[Start of Attachment]
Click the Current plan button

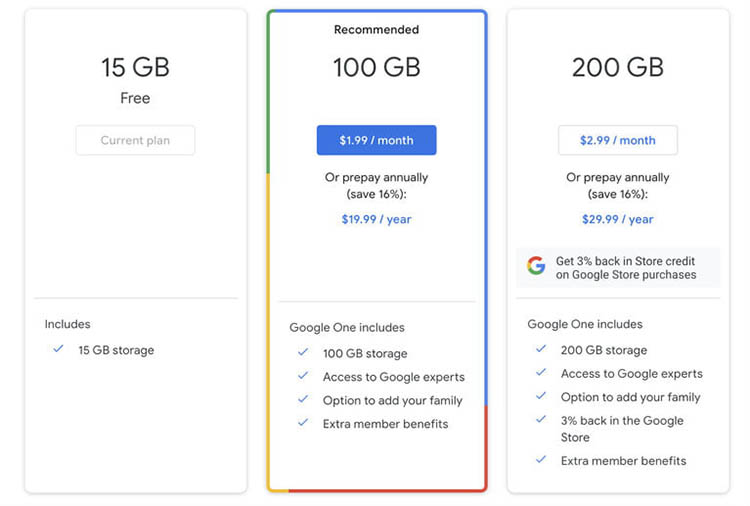(135, 140)
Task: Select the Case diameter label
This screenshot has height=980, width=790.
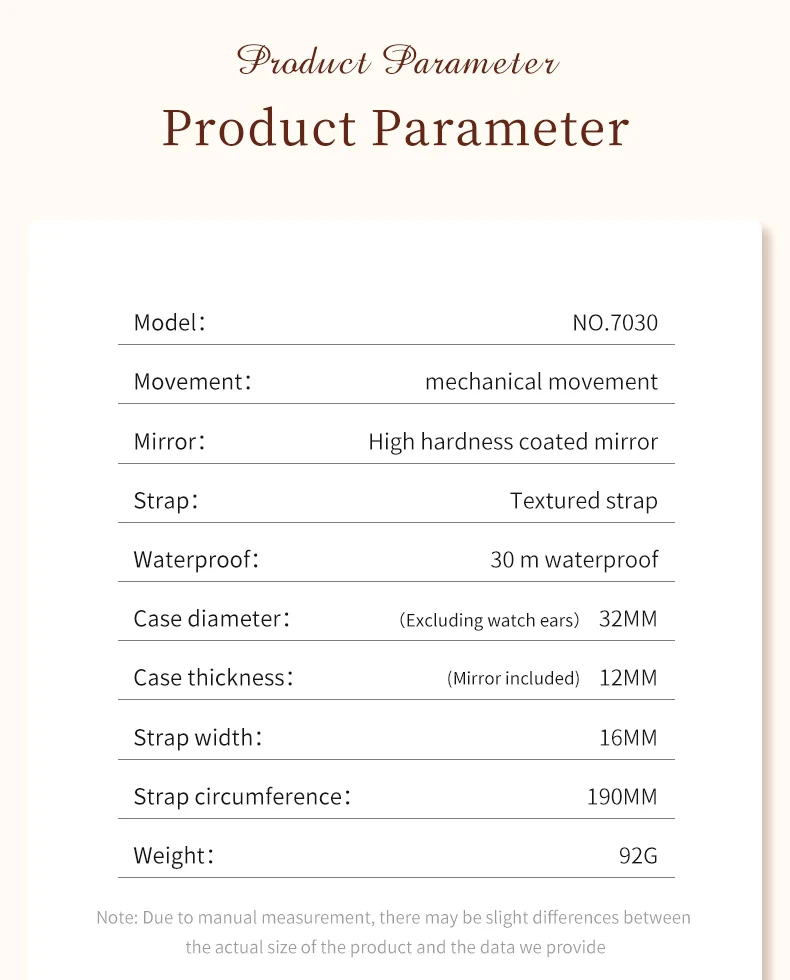Action: pos(212,618)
[End of Attachment]
_Work instruction_. Could you set down the data exactly as given, minus its pictures?

_Exercise result_.
Click the Current plan button

(135, 140)
Task: Select the Case diameter label
This screenshot has height=980, width=790.
Action: pos(212,618)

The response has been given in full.